### Entries provided
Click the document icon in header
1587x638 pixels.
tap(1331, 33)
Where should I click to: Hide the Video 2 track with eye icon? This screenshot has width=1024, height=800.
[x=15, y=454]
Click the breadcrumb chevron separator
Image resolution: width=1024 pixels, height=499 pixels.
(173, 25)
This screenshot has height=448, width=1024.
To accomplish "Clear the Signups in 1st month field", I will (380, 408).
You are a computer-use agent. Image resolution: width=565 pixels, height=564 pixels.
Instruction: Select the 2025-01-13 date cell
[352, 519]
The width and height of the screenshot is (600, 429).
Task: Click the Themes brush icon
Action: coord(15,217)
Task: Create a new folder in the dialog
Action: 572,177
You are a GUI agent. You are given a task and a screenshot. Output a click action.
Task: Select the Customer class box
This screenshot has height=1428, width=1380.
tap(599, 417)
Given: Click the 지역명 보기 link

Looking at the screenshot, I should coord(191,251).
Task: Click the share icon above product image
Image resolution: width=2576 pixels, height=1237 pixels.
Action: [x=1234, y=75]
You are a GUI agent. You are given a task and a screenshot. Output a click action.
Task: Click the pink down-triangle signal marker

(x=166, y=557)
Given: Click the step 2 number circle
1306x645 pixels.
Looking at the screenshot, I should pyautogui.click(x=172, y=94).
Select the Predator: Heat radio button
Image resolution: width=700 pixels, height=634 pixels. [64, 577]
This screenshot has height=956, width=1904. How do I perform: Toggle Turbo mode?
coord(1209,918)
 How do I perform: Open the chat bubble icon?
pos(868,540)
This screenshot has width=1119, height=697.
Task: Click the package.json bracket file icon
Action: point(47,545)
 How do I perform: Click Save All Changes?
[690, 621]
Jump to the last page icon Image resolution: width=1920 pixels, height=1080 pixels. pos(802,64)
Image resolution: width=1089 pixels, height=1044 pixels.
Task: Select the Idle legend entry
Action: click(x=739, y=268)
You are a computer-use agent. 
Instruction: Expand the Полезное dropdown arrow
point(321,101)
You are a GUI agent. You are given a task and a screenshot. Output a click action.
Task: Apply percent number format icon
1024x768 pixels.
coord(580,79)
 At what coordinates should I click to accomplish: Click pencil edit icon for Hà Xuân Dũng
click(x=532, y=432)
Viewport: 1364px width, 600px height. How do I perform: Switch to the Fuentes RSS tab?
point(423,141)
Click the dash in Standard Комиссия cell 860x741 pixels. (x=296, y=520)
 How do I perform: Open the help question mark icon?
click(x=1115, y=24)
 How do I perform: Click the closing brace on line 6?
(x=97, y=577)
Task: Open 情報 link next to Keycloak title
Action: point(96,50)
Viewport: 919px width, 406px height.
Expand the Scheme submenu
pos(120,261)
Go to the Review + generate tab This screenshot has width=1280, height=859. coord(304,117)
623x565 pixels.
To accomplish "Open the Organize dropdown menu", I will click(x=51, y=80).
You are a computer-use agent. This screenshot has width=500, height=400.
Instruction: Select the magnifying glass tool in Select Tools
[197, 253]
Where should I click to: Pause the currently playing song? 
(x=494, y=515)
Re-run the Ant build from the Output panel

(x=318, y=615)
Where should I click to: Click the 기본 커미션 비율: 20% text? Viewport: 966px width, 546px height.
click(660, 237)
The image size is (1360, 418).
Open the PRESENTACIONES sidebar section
######
What you have to do
Copy out every record exactly.

Exercise response
Click the document icon in header
1587x638 pixels.
tap(1331, 33)
Where should I click to: Hide the Video 2 track with eye icon? This screenshot has width=1024, height=800.
[x=15, y=454]
Click the breadcrumb chevron separator
Image resolution: width=1024 pixels, height=499 pixels.
(173, 25)
This screenshot has height=448, width=1024.
To accomplish "Clear the Signups in 1st month field", I will (380, 408).
You are a computer-use agent. Image resolution: width=565 pixels, height=564 pixels.
Instruction: Select the 2025-01-13 date cell
[352, 519]
The width and height of the screenshot is (600, 429).
Task: Click the Themes brush icon
Action: coord(15,217)
Task: Create a new folder in the dialog
Action: 572,177
You are a GUI agent. You are given a task and a screenshot. Output a click action.
Task: Select the Customer class box
This screenshot has height=1428, width=1380.
tap(599, 417)
Given: Click the 지역명 보기 link

Looking at the screenshot, I should coord(191,251).
Task: Click the share icon above product image
Image resolution: width=2576 pixels, height=1237 pixels.
Action: [x=1234, y=75]
You are a GUI agent. You are given a task and a screenshot. Output a click action.
Task: Click the pink down-triangle signal marker

(x=166, y=557)
Given: Click the step 2 number circle
1306x645 pixels.
Looking at the screenshot, I should pyautogui.click(x=172, y=94).
Select the Predator: Heat radio button
Image resolution: width=700 pixels, height=634 pixels. [64, 577]
This screenshot has height=956, width=1904. How do I perform: Toggle Turbo mode?
coord(1209,918)
 How do I perform: Open the chat bubble icon?
pos(868,540)
This screenshot has width=1119, height=697.
Task: Click the package.json bracket file icon
Action: point(47,545)
 How do I perform: Click Save All Changes?
[690, 621]
Jump to the last page icon Image resolution: width=1920 pixels, height=1080 pixels. pos(802,64)
Image resolution: width=1089 pixels, height=1044 pixels.
Task: Select the Idle legend entry
Action: click(x=739, y=268)
You are a computer-use agent. 
Instruction: Expand the Полезное dropdown arrow
point(321,101)
You are a GUI agent. You are given a task and a screenshot. Output a click action.
Task: Apply percent number format icon
1024x768 pixels.
coord(580,79)
 At what coordinates should I click to accomplish: Click pencil edit icon for Hà Xuân Dũng
click(x=532, y=432)
Viewport: 1364px width, 600px height. How do I perform: Switch to the Fuentes RSS tab?
point(423,141)
Click the dash in Standard Комиссия cell 860x741 pixels. (x=296, y=520)
 How do I perform: Open the help question mark icon?
click(x=1115, y=24)
 How do I perform: Click the closing brace on line 6?
(x=97, y=577)
Task: Open 情報 link next to Keycloak title
Action: point(96,50)
Viewport: 919px width, 406px height.
Expand the Scheme submenu
pos(120,261)
Go to the Review + generate tab This screenshot has width=1280, height=859. coord(304,117)
623x565 pixels.
To accomplish "Open the Organize dropdown menu", I will click(x=51, y=80).
You are a computer-use agent. This screenshot has width=500, height=400.
Instruction: Select the magnifying glass tool in Select Tools
[197, 253]
Where should I click to: Pause the currently playing song? 
(x=494, y=515)
Re-run the Ant build from the Output panel

(x=318, y=615)
Where should I click to: Click the 기본 커미션 비율: 20% text? Viewport: 966px width, 546px height.
click(660, 237)
The image size is (1360, 418).
Open the PRESENTACIONES sidebar section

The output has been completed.